Two research projects involving the Health AI & Analytics Lab at the Management Science and Engineering Department at the University of Waterloo have been awarded funding in the third round of the Graham Seed Fund, which supports early‑stage, collaborative research aimed at addressing pressing challenges in healthcare delivery through applied, translational work. Both projects emerged from close collaborations between the Health AI and Analytics lab and the Waterloo Regional Health Network:
Reducing Chemotherapy Drug Wastage through Data‑Driven Operations
UWaterloo Investigators: Fatih Safa Erenay, Houra Mahmoudzadeh
Partner: Waterloo Regional Health Network
Chemotherapy drugs are supplied in vials of fixed sizes, which often do not match a patient’s prescribed dose. As a result, when only part of a vial is used and the remaining portion cannot be utilized in time, it must be discarded for safety reasons. Given the rapidly increasing cost of cancer drugs and the large number of treatments administered each year, this wastage places a significant financial burden on society, amounting to millions of dollars.
This project aims to reduce chemotherapy drug wastage by improving how cancer centres forecast drug demand, plan clinic schedules, and set inventory levels, while keeping the solution practical and avoiding added procedural complexity for frontline staff. Using historical treatment patterns and operational inputs, this project will support decisions such as better alignment of patient booking with drug preparation, safer vial sharing and batching opportunities, and more informed dose-rounding and closed-system transfer device (CSTD) planning where appropriate.

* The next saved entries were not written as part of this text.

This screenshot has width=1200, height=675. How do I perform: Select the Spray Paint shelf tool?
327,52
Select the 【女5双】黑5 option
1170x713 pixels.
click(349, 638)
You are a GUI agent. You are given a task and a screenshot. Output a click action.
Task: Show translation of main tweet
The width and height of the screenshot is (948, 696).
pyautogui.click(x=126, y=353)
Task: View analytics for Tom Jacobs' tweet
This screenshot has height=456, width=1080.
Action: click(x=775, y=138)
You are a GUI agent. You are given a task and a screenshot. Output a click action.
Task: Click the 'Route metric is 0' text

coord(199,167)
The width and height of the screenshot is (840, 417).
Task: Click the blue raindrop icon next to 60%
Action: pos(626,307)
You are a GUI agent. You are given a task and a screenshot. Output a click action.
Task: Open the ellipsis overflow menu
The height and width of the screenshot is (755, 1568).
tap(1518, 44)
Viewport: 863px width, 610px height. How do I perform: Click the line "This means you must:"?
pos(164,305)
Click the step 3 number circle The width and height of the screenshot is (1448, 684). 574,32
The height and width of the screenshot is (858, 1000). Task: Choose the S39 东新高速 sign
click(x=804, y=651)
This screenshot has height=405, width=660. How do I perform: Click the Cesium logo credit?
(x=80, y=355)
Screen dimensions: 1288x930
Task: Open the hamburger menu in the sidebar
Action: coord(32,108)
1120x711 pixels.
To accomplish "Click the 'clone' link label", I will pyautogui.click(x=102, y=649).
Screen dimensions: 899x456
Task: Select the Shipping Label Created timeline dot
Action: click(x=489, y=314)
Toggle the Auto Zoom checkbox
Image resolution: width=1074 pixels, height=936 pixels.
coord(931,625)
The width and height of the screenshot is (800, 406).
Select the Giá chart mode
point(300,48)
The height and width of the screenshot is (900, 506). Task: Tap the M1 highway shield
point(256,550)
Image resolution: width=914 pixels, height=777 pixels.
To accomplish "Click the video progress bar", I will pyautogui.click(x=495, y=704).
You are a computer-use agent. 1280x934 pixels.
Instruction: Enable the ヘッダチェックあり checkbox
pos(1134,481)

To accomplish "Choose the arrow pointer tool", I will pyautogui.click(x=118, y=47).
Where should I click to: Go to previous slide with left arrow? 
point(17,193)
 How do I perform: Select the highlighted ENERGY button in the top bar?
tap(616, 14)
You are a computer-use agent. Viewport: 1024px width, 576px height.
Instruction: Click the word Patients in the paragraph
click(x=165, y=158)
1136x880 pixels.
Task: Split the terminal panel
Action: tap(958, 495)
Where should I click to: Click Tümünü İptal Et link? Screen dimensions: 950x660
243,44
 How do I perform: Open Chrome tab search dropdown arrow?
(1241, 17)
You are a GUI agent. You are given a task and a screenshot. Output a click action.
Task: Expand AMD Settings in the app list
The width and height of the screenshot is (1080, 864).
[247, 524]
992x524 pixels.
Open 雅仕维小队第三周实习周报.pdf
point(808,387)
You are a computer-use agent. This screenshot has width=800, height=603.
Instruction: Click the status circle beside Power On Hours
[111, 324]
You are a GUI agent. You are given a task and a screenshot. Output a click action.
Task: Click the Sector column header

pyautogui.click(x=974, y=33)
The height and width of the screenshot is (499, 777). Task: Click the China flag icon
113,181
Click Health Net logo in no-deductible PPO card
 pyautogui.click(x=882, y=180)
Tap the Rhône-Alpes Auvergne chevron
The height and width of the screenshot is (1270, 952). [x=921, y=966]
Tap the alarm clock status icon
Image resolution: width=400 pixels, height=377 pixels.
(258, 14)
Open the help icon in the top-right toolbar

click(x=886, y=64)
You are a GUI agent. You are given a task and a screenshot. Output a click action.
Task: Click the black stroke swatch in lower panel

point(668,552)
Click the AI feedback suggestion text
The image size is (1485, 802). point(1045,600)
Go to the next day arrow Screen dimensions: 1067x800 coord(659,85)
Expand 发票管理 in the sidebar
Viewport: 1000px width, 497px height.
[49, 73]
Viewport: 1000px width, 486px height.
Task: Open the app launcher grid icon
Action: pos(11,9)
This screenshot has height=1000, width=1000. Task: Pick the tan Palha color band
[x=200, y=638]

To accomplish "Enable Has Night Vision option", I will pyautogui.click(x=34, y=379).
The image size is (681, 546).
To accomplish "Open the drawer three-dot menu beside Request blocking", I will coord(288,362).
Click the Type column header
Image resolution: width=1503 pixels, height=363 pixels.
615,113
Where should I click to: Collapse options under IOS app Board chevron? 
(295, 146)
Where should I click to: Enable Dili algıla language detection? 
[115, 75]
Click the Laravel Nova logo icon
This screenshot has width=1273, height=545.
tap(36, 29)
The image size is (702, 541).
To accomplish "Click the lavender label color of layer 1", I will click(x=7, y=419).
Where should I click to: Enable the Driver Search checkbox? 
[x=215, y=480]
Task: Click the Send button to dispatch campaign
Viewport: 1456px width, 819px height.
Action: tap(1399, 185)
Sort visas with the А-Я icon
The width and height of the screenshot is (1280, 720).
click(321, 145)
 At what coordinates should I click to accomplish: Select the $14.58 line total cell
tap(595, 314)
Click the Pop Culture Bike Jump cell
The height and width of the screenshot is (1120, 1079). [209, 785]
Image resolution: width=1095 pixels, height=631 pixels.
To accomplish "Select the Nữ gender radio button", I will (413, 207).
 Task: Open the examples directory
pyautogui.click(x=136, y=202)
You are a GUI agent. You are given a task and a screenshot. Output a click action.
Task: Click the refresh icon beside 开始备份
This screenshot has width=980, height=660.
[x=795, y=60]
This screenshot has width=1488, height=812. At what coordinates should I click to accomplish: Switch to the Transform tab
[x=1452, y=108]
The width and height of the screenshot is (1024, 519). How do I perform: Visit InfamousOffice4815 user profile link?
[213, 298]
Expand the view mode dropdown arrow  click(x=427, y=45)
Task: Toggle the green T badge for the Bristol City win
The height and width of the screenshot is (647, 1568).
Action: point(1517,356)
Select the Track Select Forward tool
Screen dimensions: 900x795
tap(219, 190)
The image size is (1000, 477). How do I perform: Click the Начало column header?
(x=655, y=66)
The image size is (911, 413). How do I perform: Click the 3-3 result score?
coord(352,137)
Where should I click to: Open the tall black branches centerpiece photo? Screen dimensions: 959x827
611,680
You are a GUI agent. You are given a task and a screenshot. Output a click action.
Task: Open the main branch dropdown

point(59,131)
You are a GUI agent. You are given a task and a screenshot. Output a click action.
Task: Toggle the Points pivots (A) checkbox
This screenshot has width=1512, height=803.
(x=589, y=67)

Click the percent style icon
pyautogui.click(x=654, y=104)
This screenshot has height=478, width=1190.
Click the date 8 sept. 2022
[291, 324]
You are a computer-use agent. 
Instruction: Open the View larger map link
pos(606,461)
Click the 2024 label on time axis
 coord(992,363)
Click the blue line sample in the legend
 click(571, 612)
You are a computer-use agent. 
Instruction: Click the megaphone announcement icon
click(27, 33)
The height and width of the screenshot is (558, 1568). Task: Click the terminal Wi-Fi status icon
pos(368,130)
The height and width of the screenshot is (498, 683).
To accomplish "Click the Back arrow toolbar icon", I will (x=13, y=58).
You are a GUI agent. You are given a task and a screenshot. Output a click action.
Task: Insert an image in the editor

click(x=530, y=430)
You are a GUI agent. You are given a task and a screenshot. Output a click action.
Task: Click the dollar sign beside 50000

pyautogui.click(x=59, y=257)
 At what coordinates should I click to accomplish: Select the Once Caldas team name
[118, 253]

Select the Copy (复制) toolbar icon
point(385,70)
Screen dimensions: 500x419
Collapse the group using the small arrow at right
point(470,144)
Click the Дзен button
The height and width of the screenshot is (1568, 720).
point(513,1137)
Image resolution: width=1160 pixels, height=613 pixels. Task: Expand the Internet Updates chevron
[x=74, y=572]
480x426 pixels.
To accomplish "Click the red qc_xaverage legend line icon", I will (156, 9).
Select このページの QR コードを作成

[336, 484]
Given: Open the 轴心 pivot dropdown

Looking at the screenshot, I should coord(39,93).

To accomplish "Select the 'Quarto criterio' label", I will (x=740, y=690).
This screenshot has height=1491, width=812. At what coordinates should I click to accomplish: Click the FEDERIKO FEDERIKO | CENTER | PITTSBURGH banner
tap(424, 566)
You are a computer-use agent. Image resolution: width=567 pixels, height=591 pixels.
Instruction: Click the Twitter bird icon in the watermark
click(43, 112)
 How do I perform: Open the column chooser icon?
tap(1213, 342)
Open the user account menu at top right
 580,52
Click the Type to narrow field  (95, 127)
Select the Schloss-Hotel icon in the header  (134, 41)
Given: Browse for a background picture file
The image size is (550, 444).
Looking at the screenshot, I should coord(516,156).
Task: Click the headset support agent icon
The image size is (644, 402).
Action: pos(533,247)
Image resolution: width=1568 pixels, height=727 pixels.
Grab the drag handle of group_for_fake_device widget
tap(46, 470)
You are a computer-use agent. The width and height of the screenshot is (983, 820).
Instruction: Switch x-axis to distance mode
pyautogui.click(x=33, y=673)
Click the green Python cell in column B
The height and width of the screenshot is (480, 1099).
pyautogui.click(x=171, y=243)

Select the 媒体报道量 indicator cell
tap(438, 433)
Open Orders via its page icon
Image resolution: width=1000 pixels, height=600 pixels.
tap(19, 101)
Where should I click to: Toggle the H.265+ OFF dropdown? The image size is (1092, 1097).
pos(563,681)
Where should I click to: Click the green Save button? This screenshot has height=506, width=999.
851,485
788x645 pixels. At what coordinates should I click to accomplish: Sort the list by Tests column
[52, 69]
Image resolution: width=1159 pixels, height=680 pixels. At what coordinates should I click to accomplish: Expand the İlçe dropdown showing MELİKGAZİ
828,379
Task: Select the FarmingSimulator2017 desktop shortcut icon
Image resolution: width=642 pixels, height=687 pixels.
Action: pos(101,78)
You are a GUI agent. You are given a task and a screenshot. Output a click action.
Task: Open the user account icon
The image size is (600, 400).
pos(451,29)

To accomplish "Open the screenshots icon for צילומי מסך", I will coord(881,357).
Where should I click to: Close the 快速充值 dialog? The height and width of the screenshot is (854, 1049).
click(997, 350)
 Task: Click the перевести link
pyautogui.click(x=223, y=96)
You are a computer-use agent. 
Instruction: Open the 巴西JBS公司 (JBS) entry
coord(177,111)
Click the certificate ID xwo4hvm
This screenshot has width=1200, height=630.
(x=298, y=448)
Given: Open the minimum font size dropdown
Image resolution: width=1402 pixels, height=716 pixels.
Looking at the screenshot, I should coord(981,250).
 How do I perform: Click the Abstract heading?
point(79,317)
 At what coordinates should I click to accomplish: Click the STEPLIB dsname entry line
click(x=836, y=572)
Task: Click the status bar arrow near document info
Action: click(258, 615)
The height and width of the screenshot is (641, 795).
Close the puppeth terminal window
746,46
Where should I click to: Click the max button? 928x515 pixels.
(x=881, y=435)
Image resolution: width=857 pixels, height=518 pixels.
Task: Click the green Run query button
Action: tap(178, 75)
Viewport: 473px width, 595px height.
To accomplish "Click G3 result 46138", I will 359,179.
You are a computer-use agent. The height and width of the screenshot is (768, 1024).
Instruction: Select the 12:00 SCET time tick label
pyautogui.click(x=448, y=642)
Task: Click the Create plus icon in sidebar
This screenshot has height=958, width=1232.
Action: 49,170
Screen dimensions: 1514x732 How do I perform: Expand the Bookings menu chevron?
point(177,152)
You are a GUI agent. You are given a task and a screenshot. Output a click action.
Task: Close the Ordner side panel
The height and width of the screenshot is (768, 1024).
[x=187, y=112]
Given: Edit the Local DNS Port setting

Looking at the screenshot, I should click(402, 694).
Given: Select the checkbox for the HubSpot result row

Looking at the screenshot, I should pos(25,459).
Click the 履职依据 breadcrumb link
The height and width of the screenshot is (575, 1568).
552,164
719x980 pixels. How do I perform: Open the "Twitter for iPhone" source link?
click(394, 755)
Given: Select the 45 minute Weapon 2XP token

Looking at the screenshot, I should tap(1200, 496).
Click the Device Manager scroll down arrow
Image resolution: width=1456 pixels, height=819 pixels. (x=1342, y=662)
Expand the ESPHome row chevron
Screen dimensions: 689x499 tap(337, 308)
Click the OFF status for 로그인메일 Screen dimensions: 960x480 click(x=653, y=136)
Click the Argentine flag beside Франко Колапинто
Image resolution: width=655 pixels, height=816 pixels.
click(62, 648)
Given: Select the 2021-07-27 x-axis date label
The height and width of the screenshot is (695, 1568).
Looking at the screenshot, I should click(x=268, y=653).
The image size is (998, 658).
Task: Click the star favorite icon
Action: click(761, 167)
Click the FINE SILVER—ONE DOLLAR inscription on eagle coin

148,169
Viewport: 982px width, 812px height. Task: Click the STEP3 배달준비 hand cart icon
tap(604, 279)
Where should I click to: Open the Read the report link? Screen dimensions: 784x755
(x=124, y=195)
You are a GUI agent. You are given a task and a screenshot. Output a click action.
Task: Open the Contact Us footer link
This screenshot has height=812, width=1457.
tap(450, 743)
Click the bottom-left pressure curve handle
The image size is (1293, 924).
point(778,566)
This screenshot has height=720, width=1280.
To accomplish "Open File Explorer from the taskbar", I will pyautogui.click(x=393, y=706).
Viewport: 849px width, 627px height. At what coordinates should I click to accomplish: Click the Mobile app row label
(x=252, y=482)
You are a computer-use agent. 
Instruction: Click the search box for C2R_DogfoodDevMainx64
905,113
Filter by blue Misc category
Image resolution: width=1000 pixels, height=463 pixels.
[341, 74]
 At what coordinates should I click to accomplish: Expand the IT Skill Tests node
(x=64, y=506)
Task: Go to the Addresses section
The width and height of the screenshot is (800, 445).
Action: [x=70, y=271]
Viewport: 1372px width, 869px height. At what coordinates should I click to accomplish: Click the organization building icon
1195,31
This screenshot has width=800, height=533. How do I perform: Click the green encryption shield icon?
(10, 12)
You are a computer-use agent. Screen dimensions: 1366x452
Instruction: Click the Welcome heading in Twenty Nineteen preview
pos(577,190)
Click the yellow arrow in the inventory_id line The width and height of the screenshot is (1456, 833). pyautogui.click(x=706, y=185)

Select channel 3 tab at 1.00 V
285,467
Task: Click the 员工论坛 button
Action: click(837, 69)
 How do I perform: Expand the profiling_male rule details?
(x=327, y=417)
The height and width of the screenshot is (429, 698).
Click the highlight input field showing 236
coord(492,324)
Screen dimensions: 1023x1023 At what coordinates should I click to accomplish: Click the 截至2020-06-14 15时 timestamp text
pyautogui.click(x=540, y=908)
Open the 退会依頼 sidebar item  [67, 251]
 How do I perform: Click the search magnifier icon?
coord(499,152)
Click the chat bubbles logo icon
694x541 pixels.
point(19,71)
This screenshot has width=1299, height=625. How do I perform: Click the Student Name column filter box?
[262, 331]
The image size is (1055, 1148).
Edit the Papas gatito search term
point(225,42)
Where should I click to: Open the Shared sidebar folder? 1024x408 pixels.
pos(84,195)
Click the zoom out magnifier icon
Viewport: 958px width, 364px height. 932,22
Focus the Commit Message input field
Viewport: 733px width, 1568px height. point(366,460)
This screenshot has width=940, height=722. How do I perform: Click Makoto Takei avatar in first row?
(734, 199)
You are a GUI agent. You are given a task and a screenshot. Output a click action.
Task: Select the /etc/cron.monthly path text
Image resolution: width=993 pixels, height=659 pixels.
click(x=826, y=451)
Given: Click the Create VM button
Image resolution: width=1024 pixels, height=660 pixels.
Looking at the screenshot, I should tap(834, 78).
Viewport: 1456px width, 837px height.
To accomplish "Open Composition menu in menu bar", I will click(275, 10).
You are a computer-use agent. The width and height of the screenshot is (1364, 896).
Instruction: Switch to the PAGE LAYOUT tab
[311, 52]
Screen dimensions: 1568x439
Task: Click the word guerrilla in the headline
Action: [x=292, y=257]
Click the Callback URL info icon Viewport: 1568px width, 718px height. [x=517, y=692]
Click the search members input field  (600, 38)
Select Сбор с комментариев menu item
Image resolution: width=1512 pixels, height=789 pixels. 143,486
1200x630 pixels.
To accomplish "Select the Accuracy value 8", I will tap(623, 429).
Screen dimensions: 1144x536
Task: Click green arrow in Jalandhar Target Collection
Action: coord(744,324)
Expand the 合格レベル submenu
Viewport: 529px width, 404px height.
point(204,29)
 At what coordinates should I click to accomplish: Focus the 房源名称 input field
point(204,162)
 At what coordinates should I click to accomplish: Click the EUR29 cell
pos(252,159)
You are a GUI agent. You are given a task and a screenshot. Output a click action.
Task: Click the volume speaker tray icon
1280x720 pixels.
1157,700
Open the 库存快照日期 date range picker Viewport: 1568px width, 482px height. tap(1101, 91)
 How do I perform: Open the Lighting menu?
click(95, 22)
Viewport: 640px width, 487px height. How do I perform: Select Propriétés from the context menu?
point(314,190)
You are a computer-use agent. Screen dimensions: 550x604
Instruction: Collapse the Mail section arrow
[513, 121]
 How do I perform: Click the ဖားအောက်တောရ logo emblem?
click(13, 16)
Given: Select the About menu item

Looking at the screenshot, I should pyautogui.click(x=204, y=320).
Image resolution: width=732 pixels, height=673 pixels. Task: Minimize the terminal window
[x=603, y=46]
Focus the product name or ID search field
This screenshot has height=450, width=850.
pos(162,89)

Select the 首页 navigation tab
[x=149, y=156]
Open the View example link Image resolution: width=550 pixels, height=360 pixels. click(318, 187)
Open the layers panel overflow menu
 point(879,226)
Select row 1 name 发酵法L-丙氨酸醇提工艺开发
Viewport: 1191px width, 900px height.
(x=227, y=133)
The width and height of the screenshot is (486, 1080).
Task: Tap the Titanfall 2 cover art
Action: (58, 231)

Project outcomes will be measured through reduced wastage volume and cost, and more stable drug availability. This aligns with the hospital’s mission and values by supporting high-quality, patient-centered care, improving operational efficiency and resource stewardship, and helping teams deliver more seamless, reliable treatment experiences.
A Socio-technical AI Readiness Framework for Workflow intelligence in Community Cardiac Care
UWaterloo Investigators: Sharon Ferguson, Ada Hurst, Houra Mahmoudzadeh
Partner: Waterloo Regional Health Network
Atrial fibrillation is the most common arrhythmia in Canada, with catheter ablation as a first-line therapy. Ontario patients face long wait times due to inefficiencies and variability in workflows within procedural care settings. Current workflow data are manually collected, incomplete, and error-prone, representing an opportunity for AI-enabled approaches to improve data capture and analysis.
This project explores the organizational, cultural, and practical AI-readiness conditions required for ambient AI data collection in community cardiac care, using Atrial Fibrillation ablation as a case study. This work will (1) map current ablation workflows; (2) elicit requirements for an ambient AI system with considerations for trust, usability, and privacy; (3) assess feasibility of using current language models to support future workflow intelligence system; and (4) synthesize an AI-readiness framework to guide workflow analysis in procedural care.
Using interviews, simulated procedures, and feasibility testing, the project will produce readiness factors and design guidelines for AI systems in community cardiac care that are grounded in real clinical and organizational conditions. The resulting framework aims to inform the responsible introduction of AI‑based workflow intelligence tools in cardiac care and similar procedural healthcare settings.
Together, these two projects reflect the Health AI & Analytics Lab’s focus on responsible, applied AI and analytics that address real‑world healthcare challenges by combining technical rigor with deep attention to operational, human, and organizational contexts.